▶ **INSTRUCTION**: Copy out the items unchanged, beginning at the line that contains "POLOGNE (179, 1133)" and stopping after the line that contains "Что входит в". Output only those lines.

▶ **EXTRACTED ENTRIES**:
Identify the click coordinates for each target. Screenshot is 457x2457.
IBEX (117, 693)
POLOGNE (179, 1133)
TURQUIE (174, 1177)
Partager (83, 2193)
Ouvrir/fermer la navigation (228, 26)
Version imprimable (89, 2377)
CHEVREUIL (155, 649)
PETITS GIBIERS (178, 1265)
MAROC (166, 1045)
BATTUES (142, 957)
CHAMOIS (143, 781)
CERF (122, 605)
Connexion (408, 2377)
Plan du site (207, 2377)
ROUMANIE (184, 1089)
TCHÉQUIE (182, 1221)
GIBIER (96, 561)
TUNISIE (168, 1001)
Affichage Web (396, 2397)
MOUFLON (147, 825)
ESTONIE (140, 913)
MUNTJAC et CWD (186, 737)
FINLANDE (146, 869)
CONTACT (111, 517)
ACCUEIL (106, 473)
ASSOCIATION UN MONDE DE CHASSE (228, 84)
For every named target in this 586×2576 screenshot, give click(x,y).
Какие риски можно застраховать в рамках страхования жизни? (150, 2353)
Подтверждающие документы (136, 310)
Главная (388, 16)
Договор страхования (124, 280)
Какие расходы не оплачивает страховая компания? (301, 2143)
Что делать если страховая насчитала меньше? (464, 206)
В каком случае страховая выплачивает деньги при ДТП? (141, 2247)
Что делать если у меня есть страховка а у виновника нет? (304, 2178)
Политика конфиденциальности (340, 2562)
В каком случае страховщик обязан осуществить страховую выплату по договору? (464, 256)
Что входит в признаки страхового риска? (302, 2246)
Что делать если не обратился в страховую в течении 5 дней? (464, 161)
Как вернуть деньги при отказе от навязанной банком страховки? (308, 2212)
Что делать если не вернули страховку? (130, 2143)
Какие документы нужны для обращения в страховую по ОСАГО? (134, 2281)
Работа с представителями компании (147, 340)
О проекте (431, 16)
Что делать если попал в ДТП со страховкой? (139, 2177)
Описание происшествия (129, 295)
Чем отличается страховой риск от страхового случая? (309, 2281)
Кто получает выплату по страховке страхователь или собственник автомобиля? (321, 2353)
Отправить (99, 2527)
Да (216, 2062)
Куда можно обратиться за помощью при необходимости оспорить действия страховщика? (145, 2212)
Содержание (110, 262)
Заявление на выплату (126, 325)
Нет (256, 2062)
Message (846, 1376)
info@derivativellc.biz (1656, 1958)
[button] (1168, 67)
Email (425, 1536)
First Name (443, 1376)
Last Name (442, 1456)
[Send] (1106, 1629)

▶ **COMPLETE OUTPUT**:
POLOGNE (179, 1133)
TURQUIE (174, 1177)
Partager (83, 2193)
Ouvrir/fermer la navigation (228, 26)
Version imprimable (89, 2377)
CHEVREUIL (155, 649)
PETITS GIBIERS (178, 1265)
MAROC (166, 1045)
BATTUES (142, 957)
CHAMOIS (143, 781)
CERF (122, 605)
Connexion (408, 2377)
Plan du site (207, 2377)
ROUMANIE (184, 1089)
TCHÉQUIE (182, 1221)
GIBIER (96, 561)
TUNISIE (168, 1001)
Affichage Web (396, 2397)
MOUFLON (147, 825)
ESTONIE (140, 913)
MUNTJAC et CWD (186, 737)
FINLANDE (146, 869)
CONTACT (111, 517)
ACCUEIL (106, 473)
ASSOCIATION UN MONDE DE CHASSE (228, 84)
For every named target in this 586×2576 screenshot, give click(x,y).
Какие риски можно застраховать в рамках страхования жизни? (150, 2353)
Подтверждающие документы (136, 310)
Главная (388, 16)
Договор страхования (124, 280)
Какие расходы не оплачивает страховая компания? (301, 2143)
Что делать если страховая насчитала меньше? (464, 206)
В каком случае страховая выплачивает деньги при ДТП? (141, 2247)
Что делать если у меня есть страховка а у виновника нет? (304, 2178)
Политика конфиденциальности (340, 2562)
В каком случае страховщик обязан осуществить страховую выплату по договору? (464, 256)
Что входит в признаки страхового риска? (302, 2246)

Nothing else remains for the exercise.